NED SHEEHY’S EXCUSE.
XXXII.

Ned Sheehy was servant-man to Richard Gumbleton, Esquire, of Mountbally, Gumbletonmore, in the north of the county of Cork; and a better servant than Ned was not to be found in that honest county, from Cape Clear to the Kilworth Mountains; for nobody—no, not his worst enemy—could say a word against him, only that he was rather given to drinking, idling, lying, and loitering, especially the last; for send Ned of a five-minute message at nine o’clock in the morning, and you were a lucky man if you saw him before dinner. If there happened to be a public-house in the way, or even a little out of it, Ned was sure to mark it as dead as a pointer; and, knowing every body, and every body liking him, it is not to be wondered at he had so much to say and to hear, that the time slipped away as if the sun somehow or other had knocked two hours into one.

But when he came home, he never was short of an excuse: he had, for that matter, five hundred ready upon the tip of his tongue; so much so, that I doubt if even the very reverend doctor Swift, for many years Dean of St. Patrick’s, in Dublin, could match him in that particular, though his reverence had a pretty way of his own of writing things which brought him into very decent company. In fact, Ned would fret a saint, but then he was so good-humoured a fellow, and really so handy about a house,—for, as he said himself, he was as good as a lady’s maid,—that his master could not find it in his heart to part with him.
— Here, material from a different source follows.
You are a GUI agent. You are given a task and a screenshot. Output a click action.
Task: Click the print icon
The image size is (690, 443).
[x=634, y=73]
In your grand houses—not that I am saying that Richard Gumbleton, esquire of Mountbally, Gumbletonmore, did not keep a good house, but a plain country gentleman, although he is second-cousin to the last high-sheriff of the county, cannot have all the army of servants that the lord-lieutenant has in the castle of Dublin—I say, in your grand houses, you can have a servant for every kind of thing, but in Mountbally, Gumbletonmore, Ned was expected to please master and mistress; or, as counsellor Curran said,—by the same token the counsellor was a little dark man—one day that he dined there, on his way to the Clonmel assizes—Ned was minister for the home and foreign departments.

But to make a long story short, Ned Sheehy was a good butler, and a right good one too, and as for a groom, let him alone with a horse: he could dress it, or ride it, or shoe it, or physic it, or do any thing with it but make it speak—he was a second whisperer!—there was not his match in the barony, or the next one neither. A pack of hounds he could manage well, ay, and ride after them with the boldest man in the land. It was Ned who leaped the old bounds’ ditch at the turn of the boreen of the lands of Reenascreena, after the English captain pulled up on looking at it, and cried out it was “No go.” Ned rode that day Brian Boro, Mr. Gumbleton’s famous chestnut, and people call it Ned Sheehy’s Leap to this hour.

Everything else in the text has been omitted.